Your job is to reproduce all of the data exactly.

·····

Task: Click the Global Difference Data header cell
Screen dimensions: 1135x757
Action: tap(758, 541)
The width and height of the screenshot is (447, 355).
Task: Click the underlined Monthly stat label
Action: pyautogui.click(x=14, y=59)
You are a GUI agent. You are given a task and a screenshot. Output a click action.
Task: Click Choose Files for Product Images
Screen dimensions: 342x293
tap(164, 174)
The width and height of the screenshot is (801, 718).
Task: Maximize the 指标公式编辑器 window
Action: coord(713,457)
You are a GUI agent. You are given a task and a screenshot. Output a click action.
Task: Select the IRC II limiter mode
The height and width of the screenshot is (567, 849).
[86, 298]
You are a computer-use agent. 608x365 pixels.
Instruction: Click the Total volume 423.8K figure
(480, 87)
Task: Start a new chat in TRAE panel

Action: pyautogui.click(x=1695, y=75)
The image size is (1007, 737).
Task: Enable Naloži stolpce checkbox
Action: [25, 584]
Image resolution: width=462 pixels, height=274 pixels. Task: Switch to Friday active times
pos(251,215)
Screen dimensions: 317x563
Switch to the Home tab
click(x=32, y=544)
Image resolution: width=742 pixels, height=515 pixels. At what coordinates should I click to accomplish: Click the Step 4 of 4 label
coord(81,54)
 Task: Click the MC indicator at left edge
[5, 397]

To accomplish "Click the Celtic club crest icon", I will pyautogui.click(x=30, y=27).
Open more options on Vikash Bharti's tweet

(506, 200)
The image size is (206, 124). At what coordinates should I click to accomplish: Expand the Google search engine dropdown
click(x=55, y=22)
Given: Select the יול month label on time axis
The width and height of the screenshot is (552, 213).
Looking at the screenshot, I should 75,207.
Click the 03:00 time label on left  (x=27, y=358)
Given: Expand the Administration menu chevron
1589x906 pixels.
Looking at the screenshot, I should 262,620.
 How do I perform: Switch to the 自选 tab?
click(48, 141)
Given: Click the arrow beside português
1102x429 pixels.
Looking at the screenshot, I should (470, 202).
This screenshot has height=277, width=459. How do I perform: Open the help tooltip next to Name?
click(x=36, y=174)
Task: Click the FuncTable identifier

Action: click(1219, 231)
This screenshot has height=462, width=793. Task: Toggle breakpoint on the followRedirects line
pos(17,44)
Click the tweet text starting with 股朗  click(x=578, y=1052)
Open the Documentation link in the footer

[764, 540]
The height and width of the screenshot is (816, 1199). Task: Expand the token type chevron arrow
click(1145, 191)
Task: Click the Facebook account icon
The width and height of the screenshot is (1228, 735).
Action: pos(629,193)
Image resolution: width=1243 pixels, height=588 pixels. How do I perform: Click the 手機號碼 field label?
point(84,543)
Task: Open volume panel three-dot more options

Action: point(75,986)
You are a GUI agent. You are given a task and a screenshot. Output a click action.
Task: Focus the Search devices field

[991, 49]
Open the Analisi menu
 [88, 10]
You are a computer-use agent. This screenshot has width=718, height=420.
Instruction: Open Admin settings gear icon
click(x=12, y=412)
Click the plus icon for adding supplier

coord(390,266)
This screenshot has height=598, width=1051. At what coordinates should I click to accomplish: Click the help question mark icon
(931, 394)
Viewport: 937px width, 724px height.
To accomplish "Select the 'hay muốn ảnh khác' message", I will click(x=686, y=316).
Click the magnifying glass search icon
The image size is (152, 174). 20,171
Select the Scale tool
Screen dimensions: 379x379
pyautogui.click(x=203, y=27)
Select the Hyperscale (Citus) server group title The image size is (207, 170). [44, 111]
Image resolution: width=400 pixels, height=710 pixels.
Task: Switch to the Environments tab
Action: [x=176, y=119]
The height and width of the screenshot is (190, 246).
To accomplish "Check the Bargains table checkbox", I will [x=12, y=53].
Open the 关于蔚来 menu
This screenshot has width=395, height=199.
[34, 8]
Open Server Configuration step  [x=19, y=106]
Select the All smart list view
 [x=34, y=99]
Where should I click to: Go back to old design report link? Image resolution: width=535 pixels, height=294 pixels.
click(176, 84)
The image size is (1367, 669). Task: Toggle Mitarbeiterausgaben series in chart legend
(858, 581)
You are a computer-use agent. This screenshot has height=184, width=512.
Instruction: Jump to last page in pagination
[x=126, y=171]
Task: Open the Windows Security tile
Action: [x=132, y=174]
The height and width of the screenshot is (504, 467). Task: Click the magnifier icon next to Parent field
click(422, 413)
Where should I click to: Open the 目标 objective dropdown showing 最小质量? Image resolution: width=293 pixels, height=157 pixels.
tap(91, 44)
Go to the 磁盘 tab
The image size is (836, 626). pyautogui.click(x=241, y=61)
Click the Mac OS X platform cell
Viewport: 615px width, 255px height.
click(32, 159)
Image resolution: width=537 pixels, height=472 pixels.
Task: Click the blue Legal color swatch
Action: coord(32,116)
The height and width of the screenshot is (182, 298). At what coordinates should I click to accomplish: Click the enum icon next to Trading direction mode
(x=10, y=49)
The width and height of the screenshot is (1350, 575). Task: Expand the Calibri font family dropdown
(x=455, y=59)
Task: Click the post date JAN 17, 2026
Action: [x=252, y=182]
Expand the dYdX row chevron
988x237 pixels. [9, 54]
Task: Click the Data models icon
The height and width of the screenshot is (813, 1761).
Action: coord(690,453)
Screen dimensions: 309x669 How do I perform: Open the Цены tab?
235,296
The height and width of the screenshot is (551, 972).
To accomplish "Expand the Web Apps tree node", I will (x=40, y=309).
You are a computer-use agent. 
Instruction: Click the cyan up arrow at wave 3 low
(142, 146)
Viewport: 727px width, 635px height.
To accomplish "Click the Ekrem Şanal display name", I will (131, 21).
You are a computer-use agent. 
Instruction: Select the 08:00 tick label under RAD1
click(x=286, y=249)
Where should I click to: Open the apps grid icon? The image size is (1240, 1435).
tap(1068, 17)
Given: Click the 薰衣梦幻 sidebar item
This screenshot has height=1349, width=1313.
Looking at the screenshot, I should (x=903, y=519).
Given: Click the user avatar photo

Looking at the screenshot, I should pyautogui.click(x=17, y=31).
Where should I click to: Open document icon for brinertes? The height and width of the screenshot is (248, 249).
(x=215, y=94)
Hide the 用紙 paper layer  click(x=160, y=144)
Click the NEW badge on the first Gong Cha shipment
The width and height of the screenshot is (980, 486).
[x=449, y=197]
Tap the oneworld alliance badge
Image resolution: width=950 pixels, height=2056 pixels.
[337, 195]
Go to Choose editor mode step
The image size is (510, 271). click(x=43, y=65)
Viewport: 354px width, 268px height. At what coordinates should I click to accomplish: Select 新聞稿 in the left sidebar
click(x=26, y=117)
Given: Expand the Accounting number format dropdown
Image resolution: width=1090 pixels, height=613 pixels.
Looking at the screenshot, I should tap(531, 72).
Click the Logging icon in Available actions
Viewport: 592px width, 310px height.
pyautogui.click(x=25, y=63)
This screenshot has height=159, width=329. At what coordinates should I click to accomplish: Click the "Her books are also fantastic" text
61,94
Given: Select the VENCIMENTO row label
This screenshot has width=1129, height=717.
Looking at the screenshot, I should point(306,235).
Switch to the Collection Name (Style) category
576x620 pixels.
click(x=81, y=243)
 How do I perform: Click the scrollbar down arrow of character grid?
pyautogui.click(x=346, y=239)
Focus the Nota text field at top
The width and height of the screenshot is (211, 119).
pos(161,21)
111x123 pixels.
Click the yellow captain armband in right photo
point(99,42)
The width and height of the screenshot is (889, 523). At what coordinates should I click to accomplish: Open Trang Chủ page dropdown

·····

_SOLUTION TO THIS PROBLEM_:
Task: Click the Global Difference Data header cell
Screen dimensions: 1135x757
Action: tap(758, 541)
The width and height of the screenshot is (447, 355).
Task: Click the underlined Monthly stat label
Action: pyautogui.click(x=14, y=59)
You are a GUI agent. You are given a task and a screenshot. Output a click action.
Task: Click Choose Files for Product Images
Screen dimensions: 342x293
tap(164, 174)
The width and height of the screenshot is (801, 718).
Task: Maximize the 指标公式编辑器 window
Action: coord(713,457)
You are a GUI agent. You are given a task and a screenshot. Output a click action.
Task: Select the IRC II limiter mode
The height and width of the screenshot is (567, 849).
[86, 298]
You are a computer-use agent. 608x365 pixels.
Instruction: Click the Total volume 423.8K figure
(480, 87)
Task: Start a new chat in TRAE panel

Action: pyautogui.click(x=1695, y=75)
The image size is (1007, 737).
Task: Enable Naloži stolpce checkbox
Action: [25, 584]
Image resolution: width=462 pixels, height=274 pixels. Task: Switch to Friday active times
pos(251,215)
Screen dimensions: 317x563
Switch to the Home tab
click(x=32, y=544)
Image resolution: width=742 pixels, height=515 pixels. At what coordinates should I click to accomplish: Click the Step 4 of 4 label
coord(81,54)
 Task: Click the MC indicator at left edge
[5, 397]

To accomplish "Click the Celtic club crest icon", I will pyautogui.click(x=30, y=27).
Open more options on Vikash Bharti's tweet

(506, 200)
The image size is (206, 124). At what coordinates should I click to accomplish: Expand the Google search engine dropdown
click(x=55, y=22)
Given: Select the יול month label on time axis
The width and height of the screenshot is (552, 213).
Looking at the screenshot, I should 75,207.
Click the 03:00 time label on left  (x=27, y=358)
Given: Expand the Administration menu chevron
1589x906 pixels.
Looking at the screenshot, I should 262,620.
 How do I perform: Switch to the 自选 tab?
click(48, 141)
Given: Click the arrow beside português
1102x429 pixels.
Looking at the screenshot, I should (470, 202).
This screenshot has height=277, width=459. How do I perform: Open the help tooltip next to Name?
click(x=36, y=174)
Task: Click the FuncTable identifier

Action: click(1219, 231)
This screenshot has height=462, width=793. Task: Toggle breakpoint on the followRedirects line
pos(17,44)
Click the tweet text starting with 股朗  click(x=578, y=1052)
Open the Documentation link in the footer

[764, 540]
The height and width of the screenshot is (816, 1199). Task: Expand the token type chevron arrow
click(1145, 191)
Task: Click the Facebook account icon
The width and height of the screenshot is (1228, 735).
Action: pos(629,193)
Image resolution: width=1243 pixels, height=588 pixels. How do I perform: Click the 手機號碼 field label?
point(84,543)
Task: Open volume panel three-dot more options

Action: point(75,986)
You are a GUI agent. You are given a task and a screenshot. Output a click action.
Task: Focus the Search devices field

[991, 49]
Open the Analisi menu
 [88, 10]
You are a computer-use agent. This screenshot has width=718, height=420.
Instruction: Open Admin settings gear icon
click(x=12, y=412)
Click the plus icon for adding supplier

coord(390,266)
This screenshot has height=598, width=1051. At what coordinates should I click to accomplish: Click the help question mark icon
(931, 394)
Viewport: 937px width, 724px height.
To accomplish "Select the 'hay muốn ảnh khác' message", I will click(x=686, y=316).
Click the magnifying glass search icon
The image size is (152, 174). 20,171
Select the Scale tool
Screen dimensions: 379x379
pyautogui.click(x=203, y=27)
Select the Hyperscale (Citus) server group title The image size is (207, 170). [44, 111]
Image resolution: width=400 pixels, height=710 pixels.
Task: Switch to the Environments tab
Action: [x=176, y=119]
The height and width of the screenshot is (190, 246).
To accomplish "Check the Bargains table checkbox", I will [x=12, y=53].
Open the 关于蔚来 menu
This screenshot has width=395, height=199.
[34, 8]
Open Server Configuration step  [x=19, y=106]
Select the All smart list view
 [x=34, y=99]
Where should I click to: Go back to old design report link? Image resolution: width=535 pixels, height=294 pixels.
click(176, 84)
The image size is (1367, 669). Task: Toggle Mitarbeiterausgaben series in chart legend
(858, 581)
You are a computer-use agent. This screenshot has height=184, width=512.
Instruction: Jump to last page in pagination
[x=126, y=171]
Task: Open the Windows Security tile
Action: [x=132, y=174]
The height and width of the screenshot is (504, 467). Task: Click the magnifier icon next to Parent field
click(422, 413)
Where should I click to: Open the 目标 objective dropdown showing 最小质量? Image resolution: width=293 pixels, height=157 pixels.
tap(91, 44)
Go to the 磁盘 tab
The image size is (836, 626). pyautogui.click(x=241, y=61)
Click the Mac OS X platform cell
Viewport: 615px width, 255px height.
click(32, 159)
Image resolution: width=537 pixels, height=472 pixels.
Task: Click the blue Legal color swatch
Action: coord(32,116)
The height and width of the screenshot is (182, 298). At what coordinates should I click to accomplish: Click the enum icon next to Trading direction mode
(x=10, y=49)
The width and height of the screenshot is (1350, 575). Task: Expand the Calibri font family dropdown
(x=455, y=59)
Task: Click the post date JAN 17, 2026
Action: [x=252, y=182]
Expand the dYdX row chevron
988x237 pixels. [9, 54]
Task: Click the Data models icon
The height and width of the screenshot is (813, 1761).
Action: coord(690,453)
Screen dimensions: 309x669 How do I perform: Open the Цены tab?
235,296
The height and width of the screenshot is (551, 972).
To accomplish "Expand the Web Apps tree node", I will (x=40, y=309).
You are a computer-use agent. 
Instruction: Click the cyan up arrow at wave 3 low
(142, 146)
Viewport: 727px width, 635px height.
To accomplish "Click the Ekrem Şanal display name", I will (131, 21).
You are a computer-use agent. 
Instruction: Select the 08:00 tick label under RAD1
click(x=286, y=249)
Where should I click to: Open the apps grid icon? The image size is (1240, 1435).
tap(1068, 17)
Given: Click the 薰衣梦幻 sidebar item
This screenshot has height=1349, width=1313.
Looking at the screenshot, I should (x=903, y=519).
Given: Click the user avatar photo

Looking at the screenshot, I should pyautogui.click(x=17, y=31).
Where should I click to: Open document icon for brinertes? The height and width of the screenshot is (248, 249).
(x=215, y=94)
Hide the 用紙 paper layer  click(x=160, y=144)
Click the NEW badge on the first Gong Cha shipment
The width and height of the screenshot is (980, 486).
[x=449, y=197]
Tap the oneworld alliance badge
Image resolution: width=950 pixels, height=2056 pixels.
[337, 195]
Go to Choose editor mode step
The image size is (510, 271). click(x=43, y=65)
Viewport: 354px width, 268px height. At what coordinates should I click to accomplish: Select 新聞稿 in the left sidebar
click(x=26, y=117)
Given: Expand the Accounting number format dropdown
Image resolution: width=1090 pixels, height=613 pixels.
Looking at the screenshot, I should tap(531, 72).
Click the Logging icon in Available actions
Viewport: 592px width, 310px height.
pyautogui.click(x=25, y=63)
This screenshot has height=159, width=329. At what coordinates should I click to accomplish: Click the "Her books are also fantastic" text
61,94
Given: Select the VENCIMENTO row label
This screenshot has width=1129, height=717.
Looking at the screenshot, I should point(306,235).
Switch to the Collection Name (Style) category
576x620 pixels.
click(x=81, y=243)
 How do I perform: Click the scrollbar down arrow of character grid?
pyautogui.click(x=346, y=239)
Focus the Nota text field at top
The width and height of the screenshot is (211, 119).
pos(161,21)
111x123 pixels.
Click the yellow captain armband in right photo
point(99,42)
The width and height of the screenshot is (889, 523). At what coordinates should I click to accomplish: Open Trang Chủ page dropdown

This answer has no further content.